Dataset records:
################

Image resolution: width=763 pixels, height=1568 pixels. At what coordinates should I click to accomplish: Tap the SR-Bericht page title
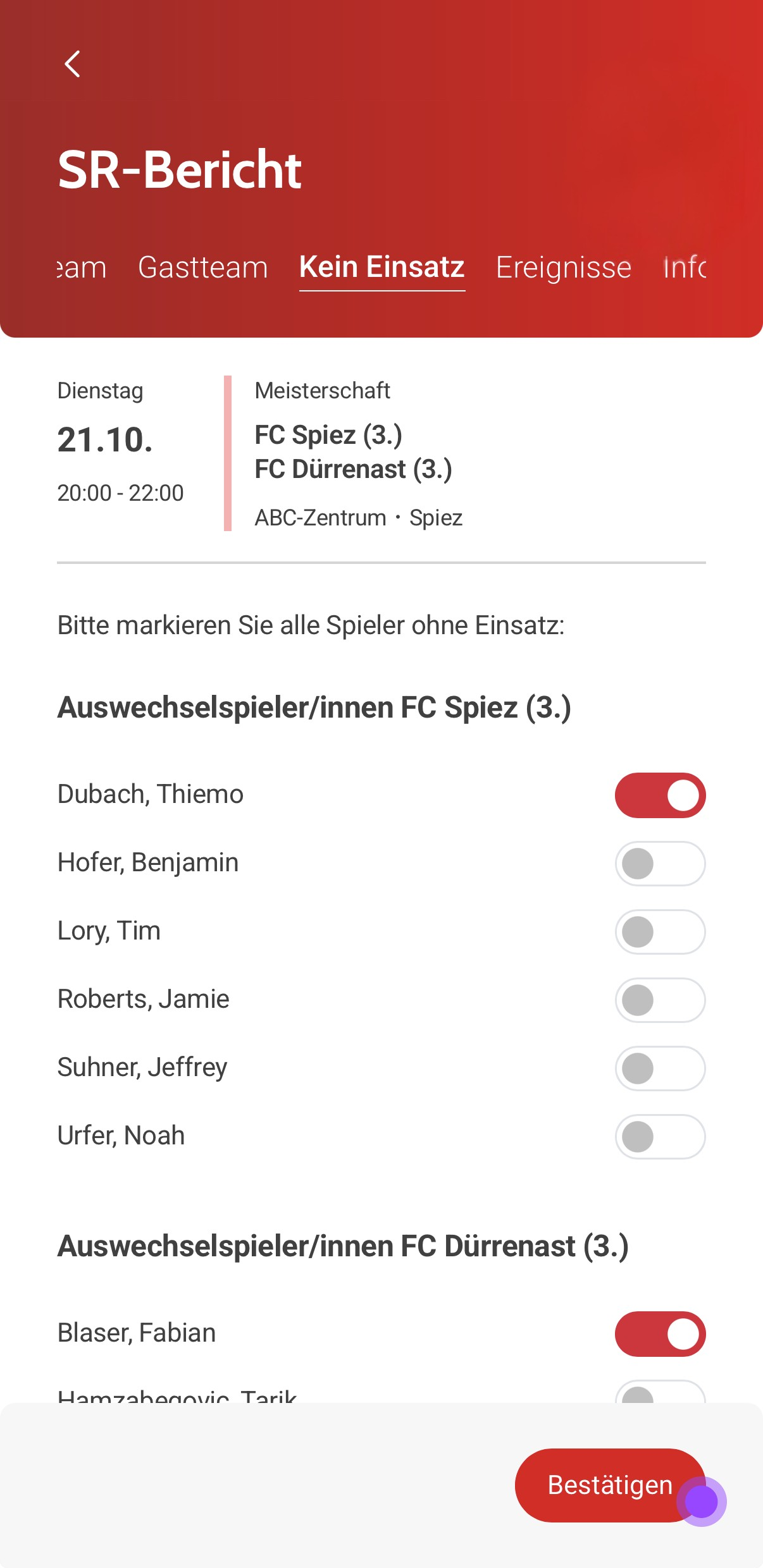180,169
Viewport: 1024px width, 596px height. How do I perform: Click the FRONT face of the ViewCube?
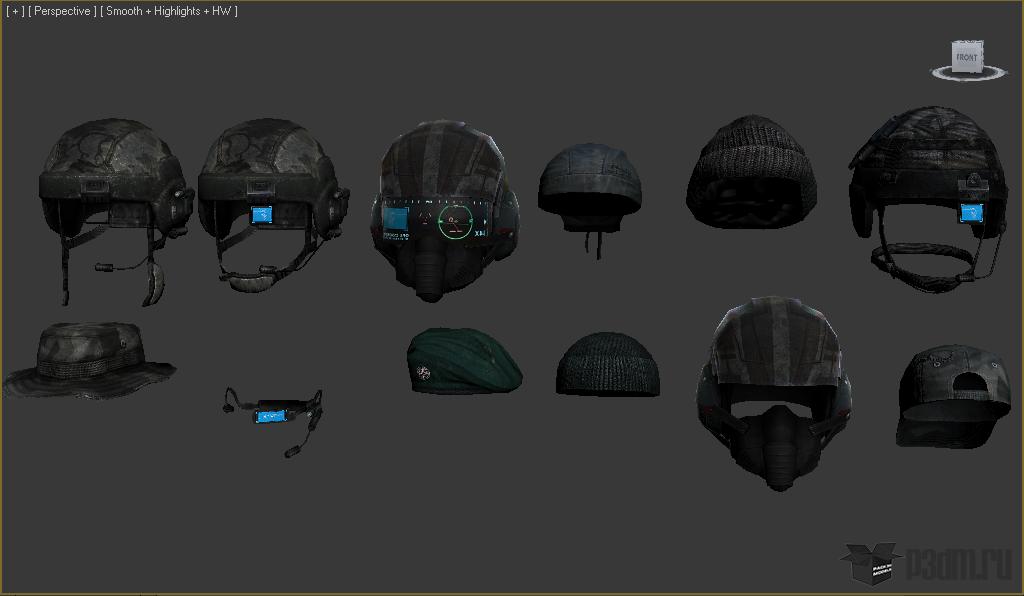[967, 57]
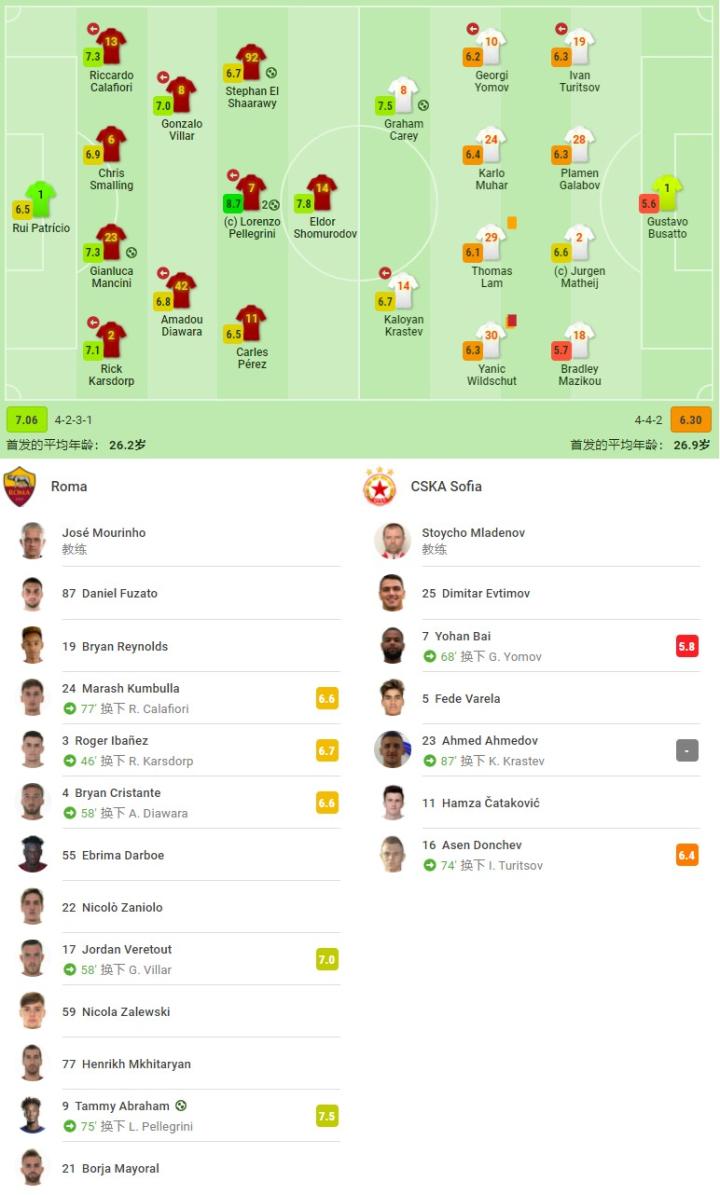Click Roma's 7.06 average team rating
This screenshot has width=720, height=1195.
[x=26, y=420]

################

> DIRECTION
Rewrite the material with "Tap" replaced by "Press", keeping everything else unchanged, and leave the pictures out of your answer.

> THE RESPONSE
Image resolution: width=763 pixels, height=1568 pixels. At what coordinates should I click to accomplish: Press the SR-Bericht page title
180,169
Viewport: 1024px width, 596px height. How do I perform: Click the FRONT face of the ViewCube?
[967, 57]
Click Roma's 7.06 average team rating
This screenshot has width=720, height=1195.
[x=26, y=420]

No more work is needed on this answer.